Wie viel Veloverkehr dort aktuell unterwegs ist, ist nicht bekannt. «Wir werden die Situation aber im Auge behalten», sagt Martin Baggenstoss. Der Kanton hat dafür einen klaren Auftrag: Seit 2023 ist das Veloweggesetz in Kraft, das die Kantone dazu verpflichtet, bis 2027 zusammenhängende, direkte und sichere Velowegnetze zu planen und diese bis 2042 zu bauen. Das Freizeitnetz ist bereits gut aufgestellt, das bestätigen sowohl Andri Hirsiger als auch Martin Baggenstoss: «Die Lücken im Alltagsverkehr werden im Richtplan abgebildet und in den nächsten Jahren schrittweise geplant.»
«Wir arbeiten daran»
Auf dem Papier klingt das alles vorbildlich, für Andri Hirsiger geht die Umsetzung aber zu langsam voran. Das Problem seien fehlende Beharrlichkeit seitens der Politik und langwierige Rechtsverfahren, sagt er: «Viele eigentlich bereits beschlossenen Projekte wurden nie umgesetzt. Diese sollten endlich vom Papier in die Realität gelangen. Man sollte nicht schon beim ersten Widerstand aufgeben.»

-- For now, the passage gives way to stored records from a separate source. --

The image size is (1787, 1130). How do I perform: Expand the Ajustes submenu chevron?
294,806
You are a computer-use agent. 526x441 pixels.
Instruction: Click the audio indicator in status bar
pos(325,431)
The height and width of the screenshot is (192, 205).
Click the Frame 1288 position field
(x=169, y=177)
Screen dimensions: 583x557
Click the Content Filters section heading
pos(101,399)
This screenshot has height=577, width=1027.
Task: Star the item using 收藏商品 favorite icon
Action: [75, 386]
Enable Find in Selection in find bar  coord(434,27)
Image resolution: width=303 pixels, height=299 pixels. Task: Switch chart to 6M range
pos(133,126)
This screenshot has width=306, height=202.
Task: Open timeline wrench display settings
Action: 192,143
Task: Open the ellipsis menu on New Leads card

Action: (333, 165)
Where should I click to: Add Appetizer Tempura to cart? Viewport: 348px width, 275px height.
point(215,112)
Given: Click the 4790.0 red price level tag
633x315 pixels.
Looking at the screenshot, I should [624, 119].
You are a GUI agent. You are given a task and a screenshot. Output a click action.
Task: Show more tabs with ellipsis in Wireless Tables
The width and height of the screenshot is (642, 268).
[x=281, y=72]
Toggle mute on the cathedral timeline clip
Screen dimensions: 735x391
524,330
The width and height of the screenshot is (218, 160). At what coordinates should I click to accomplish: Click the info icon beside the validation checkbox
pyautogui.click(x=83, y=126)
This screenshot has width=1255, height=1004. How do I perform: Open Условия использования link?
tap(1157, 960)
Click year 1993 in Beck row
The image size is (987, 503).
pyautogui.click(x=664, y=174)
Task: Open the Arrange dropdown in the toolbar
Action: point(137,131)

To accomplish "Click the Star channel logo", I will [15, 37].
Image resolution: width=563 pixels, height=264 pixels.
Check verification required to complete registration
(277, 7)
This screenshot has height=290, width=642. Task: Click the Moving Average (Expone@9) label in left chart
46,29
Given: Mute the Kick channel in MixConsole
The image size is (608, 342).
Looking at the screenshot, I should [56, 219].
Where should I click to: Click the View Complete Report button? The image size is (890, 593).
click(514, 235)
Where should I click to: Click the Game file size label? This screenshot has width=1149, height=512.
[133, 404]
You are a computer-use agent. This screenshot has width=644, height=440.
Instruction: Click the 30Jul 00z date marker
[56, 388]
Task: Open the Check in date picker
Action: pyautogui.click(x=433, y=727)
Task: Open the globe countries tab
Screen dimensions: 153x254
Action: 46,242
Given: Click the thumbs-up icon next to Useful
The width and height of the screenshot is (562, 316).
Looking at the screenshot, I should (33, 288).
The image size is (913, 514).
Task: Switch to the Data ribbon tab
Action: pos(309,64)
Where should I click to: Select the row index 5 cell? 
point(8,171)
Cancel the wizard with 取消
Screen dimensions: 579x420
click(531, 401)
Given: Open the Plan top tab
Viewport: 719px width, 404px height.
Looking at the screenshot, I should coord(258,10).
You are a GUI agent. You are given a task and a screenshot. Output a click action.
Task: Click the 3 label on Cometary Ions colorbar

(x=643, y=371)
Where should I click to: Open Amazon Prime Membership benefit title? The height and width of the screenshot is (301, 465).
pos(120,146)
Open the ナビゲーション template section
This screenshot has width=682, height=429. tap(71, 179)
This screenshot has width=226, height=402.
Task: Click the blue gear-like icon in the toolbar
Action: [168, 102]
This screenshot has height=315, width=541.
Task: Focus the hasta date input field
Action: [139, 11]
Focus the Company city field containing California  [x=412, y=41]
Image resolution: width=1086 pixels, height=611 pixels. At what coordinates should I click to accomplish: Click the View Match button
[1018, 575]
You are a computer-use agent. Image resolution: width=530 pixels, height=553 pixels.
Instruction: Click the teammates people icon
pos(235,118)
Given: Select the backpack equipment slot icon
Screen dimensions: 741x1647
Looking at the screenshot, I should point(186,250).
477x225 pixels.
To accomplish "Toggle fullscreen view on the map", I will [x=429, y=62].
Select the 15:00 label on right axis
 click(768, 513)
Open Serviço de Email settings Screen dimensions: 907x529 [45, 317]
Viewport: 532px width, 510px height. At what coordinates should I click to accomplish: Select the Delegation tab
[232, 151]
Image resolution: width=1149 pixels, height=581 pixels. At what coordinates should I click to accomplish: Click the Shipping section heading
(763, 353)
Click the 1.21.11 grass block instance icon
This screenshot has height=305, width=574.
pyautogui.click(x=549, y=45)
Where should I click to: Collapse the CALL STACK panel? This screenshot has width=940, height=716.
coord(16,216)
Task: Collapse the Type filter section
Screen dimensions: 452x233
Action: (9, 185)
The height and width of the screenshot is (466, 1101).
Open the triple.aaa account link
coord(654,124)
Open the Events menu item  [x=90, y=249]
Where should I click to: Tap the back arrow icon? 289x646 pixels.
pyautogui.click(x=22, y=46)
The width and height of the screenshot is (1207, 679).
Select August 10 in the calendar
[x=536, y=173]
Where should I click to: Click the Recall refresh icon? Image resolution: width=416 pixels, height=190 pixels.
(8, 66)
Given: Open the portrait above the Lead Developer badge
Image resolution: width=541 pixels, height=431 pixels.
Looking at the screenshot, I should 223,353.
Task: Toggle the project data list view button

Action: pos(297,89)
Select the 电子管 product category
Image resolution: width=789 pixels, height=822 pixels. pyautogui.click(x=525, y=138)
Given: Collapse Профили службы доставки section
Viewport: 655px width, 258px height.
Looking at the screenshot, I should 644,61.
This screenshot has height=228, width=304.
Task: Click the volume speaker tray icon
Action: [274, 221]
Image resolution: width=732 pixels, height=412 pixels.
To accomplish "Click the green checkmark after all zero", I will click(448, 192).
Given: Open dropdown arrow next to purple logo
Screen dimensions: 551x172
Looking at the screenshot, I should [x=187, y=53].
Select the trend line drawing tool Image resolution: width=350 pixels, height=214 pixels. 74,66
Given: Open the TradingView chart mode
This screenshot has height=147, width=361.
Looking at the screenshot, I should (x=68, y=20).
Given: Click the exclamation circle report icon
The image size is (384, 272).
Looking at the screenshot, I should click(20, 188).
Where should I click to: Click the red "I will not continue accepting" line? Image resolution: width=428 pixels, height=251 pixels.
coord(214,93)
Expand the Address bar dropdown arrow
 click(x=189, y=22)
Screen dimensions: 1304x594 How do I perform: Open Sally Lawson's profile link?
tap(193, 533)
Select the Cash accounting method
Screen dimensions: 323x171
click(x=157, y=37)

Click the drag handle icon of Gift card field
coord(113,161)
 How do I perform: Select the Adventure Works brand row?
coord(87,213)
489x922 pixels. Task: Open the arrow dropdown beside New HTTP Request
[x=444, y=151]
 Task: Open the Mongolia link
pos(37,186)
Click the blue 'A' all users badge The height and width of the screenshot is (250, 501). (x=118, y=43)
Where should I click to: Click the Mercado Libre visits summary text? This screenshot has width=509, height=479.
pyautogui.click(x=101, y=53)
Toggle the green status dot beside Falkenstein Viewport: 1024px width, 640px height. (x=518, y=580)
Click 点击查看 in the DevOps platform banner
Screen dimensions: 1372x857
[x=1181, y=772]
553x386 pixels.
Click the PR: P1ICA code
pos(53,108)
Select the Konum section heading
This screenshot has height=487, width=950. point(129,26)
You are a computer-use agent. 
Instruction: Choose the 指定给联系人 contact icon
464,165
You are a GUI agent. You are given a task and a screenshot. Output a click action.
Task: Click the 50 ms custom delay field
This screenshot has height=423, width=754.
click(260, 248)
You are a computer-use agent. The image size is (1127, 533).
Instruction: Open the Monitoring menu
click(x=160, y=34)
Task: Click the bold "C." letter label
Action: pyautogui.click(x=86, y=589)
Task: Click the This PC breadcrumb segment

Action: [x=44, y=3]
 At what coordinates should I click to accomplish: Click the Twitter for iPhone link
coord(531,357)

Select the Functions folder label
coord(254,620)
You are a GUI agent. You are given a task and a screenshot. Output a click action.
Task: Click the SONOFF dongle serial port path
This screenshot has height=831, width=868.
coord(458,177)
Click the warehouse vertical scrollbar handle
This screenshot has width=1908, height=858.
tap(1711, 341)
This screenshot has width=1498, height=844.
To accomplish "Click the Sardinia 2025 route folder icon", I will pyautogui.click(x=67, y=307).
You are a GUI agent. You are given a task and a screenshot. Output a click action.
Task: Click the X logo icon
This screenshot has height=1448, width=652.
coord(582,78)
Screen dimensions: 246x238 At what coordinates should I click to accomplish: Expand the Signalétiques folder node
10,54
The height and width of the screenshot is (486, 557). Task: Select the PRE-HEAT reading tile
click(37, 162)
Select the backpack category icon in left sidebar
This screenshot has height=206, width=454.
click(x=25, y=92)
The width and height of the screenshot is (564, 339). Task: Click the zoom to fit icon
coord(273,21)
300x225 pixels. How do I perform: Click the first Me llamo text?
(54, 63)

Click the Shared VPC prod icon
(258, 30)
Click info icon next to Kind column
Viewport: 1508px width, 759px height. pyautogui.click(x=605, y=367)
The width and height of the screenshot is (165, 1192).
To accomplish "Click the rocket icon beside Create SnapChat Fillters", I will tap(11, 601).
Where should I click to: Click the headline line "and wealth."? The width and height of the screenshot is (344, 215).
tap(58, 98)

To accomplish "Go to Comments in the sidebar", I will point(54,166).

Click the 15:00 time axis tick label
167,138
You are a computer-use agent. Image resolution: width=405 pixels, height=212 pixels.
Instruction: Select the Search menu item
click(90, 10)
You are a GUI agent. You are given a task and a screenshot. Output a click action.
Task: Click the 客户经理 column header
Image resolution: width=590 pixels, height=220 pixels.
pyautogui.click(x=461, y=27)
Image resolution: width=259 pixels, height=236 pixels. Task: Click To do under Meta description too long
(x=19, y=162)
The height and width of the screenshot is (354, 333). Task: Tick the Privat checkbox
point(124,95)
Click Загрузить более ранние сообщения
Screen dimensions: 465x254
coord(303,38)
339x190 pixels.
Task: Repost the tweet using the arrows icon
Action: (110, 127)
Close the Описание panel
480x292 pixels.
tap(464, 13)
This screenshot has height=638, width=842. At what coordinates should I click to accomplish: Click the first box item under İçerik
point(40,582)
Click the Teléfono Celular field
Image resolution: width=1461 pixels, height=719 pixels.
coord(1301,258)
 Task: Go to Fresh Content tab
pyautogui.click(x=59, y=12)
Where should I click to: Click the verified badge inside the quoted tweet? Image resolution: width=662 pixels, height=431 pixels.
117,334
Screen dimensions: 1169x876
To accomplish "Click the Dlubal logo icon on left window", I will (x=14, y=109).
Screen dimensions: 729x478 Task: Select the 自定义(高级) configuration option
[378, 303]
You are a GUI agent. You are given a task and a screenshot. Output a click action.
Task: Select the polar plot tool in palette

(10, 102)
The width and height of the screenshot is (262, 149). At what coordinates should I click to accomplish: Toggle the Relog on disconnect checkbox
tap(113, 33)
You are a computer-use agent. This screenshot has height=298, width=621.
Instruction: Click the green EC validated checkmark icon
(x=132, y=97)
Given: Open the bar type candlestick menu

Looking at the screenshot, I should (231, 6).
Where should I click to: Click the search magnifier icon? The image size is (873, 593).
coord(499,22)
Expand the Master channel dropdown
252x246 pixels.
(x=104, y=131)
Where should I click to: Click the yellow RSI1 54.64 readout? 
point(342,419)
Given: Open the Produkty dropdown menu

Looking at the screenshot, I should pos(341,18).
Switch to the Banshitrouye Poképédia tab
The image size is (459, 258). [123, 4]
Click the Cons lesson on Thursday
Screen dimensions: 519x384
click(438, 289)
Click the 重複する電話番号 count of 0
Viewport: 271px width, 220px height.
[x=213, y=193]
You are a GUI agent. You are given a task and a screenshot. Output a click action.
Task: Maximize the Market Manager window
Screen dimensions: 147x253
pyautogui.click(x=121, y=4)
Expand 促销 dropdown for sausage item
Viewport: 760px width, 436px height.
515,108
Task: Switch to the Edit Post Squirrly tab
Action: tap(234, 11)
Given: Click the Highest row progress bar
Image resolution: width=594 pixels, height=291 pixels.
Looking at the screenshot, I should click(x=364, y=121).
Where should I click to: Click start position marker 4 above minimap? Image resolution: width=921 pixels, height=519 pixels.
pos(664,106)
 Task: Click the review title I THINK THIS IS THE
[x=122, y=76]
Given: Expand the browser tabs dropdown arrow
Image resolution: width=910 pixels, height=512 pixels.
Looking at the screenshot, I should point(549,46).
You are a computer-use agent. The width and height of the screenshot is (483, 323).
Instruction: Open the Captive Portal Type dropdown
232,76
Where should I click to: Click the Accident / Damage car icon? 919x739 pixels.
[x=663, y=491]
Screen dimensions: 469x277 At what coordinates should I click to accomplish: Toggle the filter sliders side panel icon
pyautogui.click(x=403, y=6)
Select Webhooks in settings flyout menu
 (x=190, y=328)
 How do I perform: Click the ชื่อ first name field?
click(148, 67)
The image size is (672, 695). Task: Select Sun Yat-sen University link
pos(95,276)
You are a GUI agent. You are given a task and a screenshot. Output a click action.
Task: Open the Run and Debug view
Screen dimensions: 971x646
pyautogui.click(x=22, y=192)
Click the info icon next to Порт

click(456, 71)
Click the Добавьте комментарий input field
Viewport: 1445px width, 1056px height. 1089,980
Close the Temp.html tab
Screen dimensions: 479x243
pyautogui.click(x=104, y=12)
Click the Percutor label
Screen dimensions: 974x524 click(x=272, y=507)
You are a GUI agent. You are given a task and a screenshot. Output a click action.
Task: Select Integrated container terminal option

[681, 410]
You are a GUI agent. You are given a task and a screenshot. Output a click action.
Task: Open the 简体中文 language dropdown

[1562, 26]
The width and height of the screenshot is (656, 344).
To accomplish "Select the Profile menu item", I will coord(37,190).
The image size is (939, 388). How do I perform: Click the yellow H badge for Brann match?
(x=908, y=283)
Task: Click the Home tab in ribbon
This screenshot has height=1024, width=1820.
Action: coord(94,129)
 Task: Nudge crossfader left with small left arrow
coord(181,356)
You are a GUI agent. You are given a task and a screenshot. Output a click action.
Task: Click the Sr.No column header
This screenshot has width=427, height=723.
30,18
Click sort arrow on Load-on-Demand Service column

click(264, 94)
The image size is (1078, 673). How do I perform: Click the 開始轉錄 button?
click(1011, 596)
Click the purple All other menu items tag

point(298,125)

Auch Eva Neumann drängt auf eine schnelle Umsetzung: «Wo ein Wille, da ein Weg.» Die Diskussionen rund um den an sich kurzen Abschnitt des Velowegnetzes zwischen Neunkirch und Hallau zeigen den Interessenskonflikt zwischen den verschiedenen Nutzer:innengruppen von Land und Wegen,
der sich auf dem Land anders darstellt als in der Stadt.
Die Interessen gegeneinander abzuwägen, sei sicherlich nicht einfach, sagt Andri Hirsiger: «Fruchtfolgeflächen sind wichtig, aber der Veloverkehr eben auch. Ausserdem sind beide Themen von nationaler Bedeutung und damit gleich zu gewichten.» Er weist darauf hin, dass das Veloweggesetz im Kanton Schaffhausen mit fast 70 Prozent Ja-Stimmen deutlich angenommen wurde: «Niemand hat etwas gegen Velowege», so Hirsiger.
Aber wenn es um die konkrete Umsetzung gehe, rege sich oft Widerstand und das Gefühl, dass einem etwas weggenommen werde. «Dabei würde eine grosse Mehrheit der Bevölkerung profitieren.»
Doch die Realität zeige, dass die Bedürfnisse der Velofahrer:innen zwar wahrgenommen
werden, dann aber in den meisten Fällen doch zu ihren Ungunsten entschieden werde. Die
Vorlage kommt nach den Sommerferien im Kantonsrat zur Abstimmung.